No significant circularity; derivation relies on external established components

full rationale

The paper's core contribution is a hybrid representation (parametric mesh + strand-based hair + attached 3D Gaussians) trained from multi-view video, with VLM-based synthesis for occluded regions and direct use of physics engines for simulation. No equations, predictions, or central claims reduce by construction to fitted parameters defined inside the paper or to self-citations whose validity depends on the present work. All load-bearing elements (Gaussian splatting, strand simulation, VLM inpainting) are imported from prior independent literature. The method is therefore self-contained against external benchmarks and does not exhibit any of the enumerated circularity patterns.
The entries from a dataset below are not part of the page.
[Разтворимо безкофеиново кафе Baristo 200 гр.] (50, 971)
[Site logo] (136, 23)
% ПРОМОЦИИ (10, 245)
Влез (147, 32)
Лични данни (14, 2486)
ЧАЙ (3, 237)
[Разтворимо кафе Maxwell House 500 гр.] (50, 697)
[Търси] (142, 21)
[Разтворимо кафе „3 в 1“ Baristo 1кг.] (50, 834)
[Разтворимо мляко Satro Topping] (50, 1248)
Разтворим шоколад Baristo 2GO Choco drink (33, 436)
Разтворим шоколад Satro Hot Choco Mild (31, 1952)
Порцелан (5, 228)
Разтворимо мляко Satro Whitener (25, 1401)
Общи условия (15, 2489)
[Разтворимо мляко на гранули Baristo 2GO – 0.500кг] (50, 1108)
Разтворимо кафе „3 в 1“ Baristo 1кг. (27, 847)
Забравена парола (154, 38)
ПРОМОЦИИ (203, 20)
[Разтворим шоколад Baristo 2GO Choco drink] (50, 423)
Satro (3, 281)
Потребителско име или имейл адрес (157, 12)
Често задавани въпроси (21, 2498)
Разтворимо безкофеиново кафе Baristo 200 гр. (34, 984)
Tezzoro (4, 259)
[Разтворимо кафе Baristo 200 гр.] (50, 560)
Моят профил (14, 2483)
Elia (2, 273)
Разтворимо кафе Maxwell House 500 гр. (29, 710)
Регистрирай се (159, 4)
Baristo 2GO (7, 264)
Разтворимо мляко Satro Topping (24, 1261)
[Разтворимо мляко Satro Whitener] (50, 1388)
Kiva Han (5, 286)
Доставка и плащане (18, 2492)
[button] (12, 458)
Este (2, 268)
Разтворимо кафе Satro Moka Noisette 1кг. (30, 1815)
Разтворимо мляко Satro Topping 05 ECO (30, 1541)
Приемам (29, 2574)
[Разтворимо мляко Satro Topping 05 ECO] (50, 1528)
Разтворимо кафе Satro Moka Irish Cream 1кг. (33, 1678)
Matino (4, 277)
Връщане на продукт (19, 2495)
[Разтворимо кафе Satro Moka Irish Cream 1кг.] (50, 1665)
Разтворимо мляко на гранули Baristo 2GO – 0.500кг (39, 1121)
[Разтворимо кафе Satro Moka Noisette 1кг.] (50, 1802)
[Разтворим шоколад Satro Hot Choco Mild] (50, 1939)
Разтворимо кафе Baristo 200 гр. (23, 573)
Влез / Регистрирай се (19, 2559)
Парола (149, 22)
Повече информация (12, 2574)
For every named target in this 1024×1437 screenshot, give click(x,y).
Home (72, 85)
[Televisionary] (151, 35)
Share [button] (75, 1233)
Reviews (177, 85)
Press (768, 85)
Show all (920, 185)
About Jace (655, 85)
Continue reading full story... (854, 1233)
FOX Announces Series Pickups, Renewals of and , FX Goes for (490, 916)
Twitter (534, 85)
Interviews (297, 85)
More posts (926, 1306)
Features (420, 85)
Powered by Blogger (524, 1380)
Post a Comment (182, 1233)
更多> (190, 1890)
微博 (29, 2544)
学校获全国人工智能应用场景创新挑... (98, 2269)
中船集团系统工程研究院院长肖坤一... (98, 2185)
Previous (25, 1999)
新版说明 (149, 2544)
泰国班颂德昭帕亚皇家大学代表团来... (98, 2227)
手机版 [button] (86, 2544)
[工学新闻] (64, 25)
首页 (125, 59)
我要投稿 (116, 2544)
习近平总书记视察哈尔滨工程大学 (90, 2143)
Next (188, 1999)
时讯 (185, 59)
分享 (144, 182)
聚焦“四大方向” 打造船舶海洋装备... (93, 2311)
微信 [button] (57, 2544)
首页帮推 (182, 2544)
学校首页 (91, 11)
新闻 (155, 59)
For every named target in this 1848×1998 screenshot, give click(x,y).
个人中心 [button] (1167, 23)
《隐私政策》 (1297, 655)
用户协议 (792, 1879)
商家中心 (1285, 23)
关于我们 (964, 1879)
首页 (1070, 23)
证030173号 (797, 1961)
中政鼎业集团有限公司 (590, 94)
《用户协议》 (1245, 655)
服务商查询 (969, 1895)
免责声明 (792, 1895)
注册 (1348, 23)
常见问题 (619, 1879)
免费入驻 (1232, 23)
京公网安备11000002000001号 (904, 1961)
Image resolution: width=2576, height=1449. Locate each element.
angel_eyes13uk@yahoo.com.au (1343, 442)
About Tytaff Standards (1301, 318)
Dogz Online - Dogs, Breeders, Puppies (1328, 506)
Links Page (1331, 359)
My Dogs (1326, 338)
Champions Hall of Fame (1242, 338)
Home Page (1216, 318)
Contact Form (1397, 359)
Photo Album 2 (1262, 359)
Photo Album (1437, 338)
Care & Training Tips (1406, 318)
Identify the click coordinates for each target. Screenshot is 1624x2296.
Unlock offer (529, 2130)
Axiom & Free-Parameter Ledger

0 free parameters · 2 axioms · 1 invented entities

Based solely on the abstract, the central claim rests on standard domain assumptions of multi-view consistency and the effectiveness of attaching Gaussians to simulatable strands; no free parameters or invented entities are quantified in the provided text.

axioms (2)
  • domain assumption Multi-view video sequences contain enough information to reconstruct both geometry and appearance for head and hair
    Invoked implicitly when training the layered representation from video.
  • domain assumption Physics engines can produce plausible hair motion once strands are attached to the head mesh
    Required for the simulation-ready claim.
invented entities (1)
  • Layered 3D Gaussian head representation with attached hair strands no independent evidence
    purpose: To disentangle hair for independent physics simulation while preserving photorealistic appearance
    Newly proposed hybrid model described in the abstract.